MGH: The way they can stand out is through their personal statement and demonstration of their desire to have the training and leverage to better care for pediatric patients in emergency settings. I believe doing research, some type of scholarly work, and/or project centered around the care of children would demonstrate their sincere interest in addition to their attestation of their intent to utilize their training to better care for children. I do believe aligning themselves with current experts in the field so that these experts can get to know them and write them a strong letter for their fellowship application also would be extremely useful. However, most importantly the applicant should aim to excel in their residency.
EP: Demonstrate that you have seriously explored PEM life and be able to articulate why fellowship is of value in your career trajectory. This can be done through research, activities, curriculum development, or leadership activities. Know that your residency training is not a deficiency, but an asset. Your professional interests will likely be different from those coming from pediatrics just by virtue of the differences in training requirements. Letters of recommendation from a PEM trained physician, clinical excellence, intellectual curiosity and accomplishments are typically well received. Ultimately you want to find a program that fits your needs so be thoughtful in where you apply.

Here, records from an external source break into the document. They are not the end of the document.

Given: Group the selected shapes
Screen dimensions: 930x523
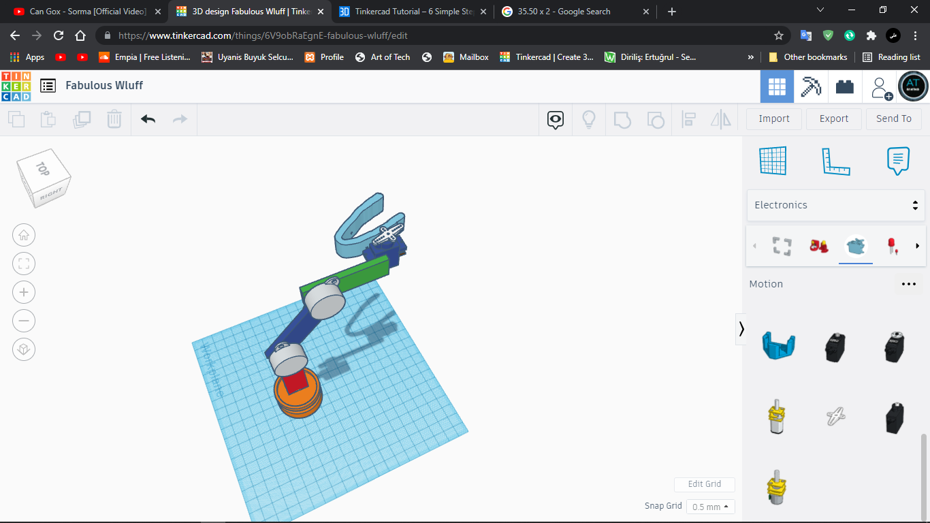Looking at the screenshot, I should point(622,119).
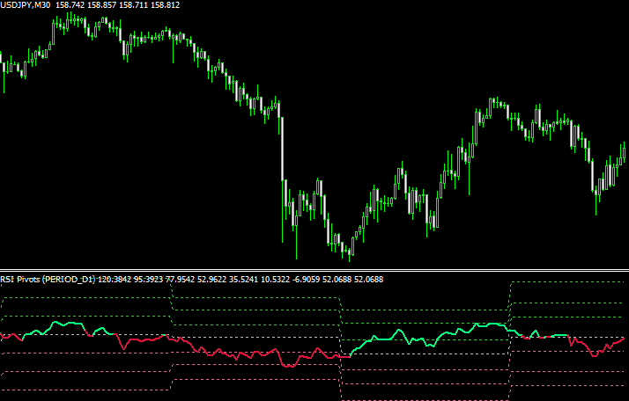Image resolution: width=629 pixels, height=401 pixels.
Task: Click the 120.3842 indicator value
Action: [x=115, y=280]
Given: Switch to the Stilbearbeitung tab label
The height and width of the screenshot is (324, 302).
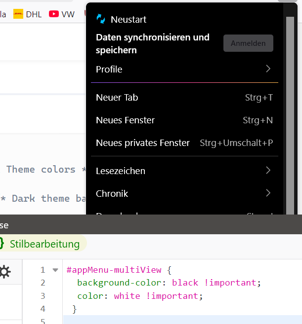Looking at the screenshot, I should (x=44, y=244).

CH: Demonstrate enthusiasm for pediatric patients early in residency. Do research related to pediatric patients. Perform well in your pediatric rotations so you can get good letters of reference. Consider getting involved in pediatric emergency medicine on a regional or national level to help make connections and build your network.
References
1. Simon HK, Solomon F. Confidence in performance of pediatric emergency medicine procedures by community emergency practitioners. Pediatr Emerg Care. 1996;12(5):336-339.
2. Goto T, Hasegawa K, Faridi MK, Sullivan AF, Camargo CA Jr. Emergency Department Utilization by Children in the USA, 2010-2011. West J Emerg Med. 2017;18(6), 1042-1046.
3. Chamberlain JM, Krug S, Shaw KN. Emergency care for children in the United States. Health Affairs. 2013;32(12):2109-2115.
4. Leigh JP, Tancredi DJ, Kravitz RL. Physician career satisfaction within specialities. BMC Health Serv Res. 2009;9:166.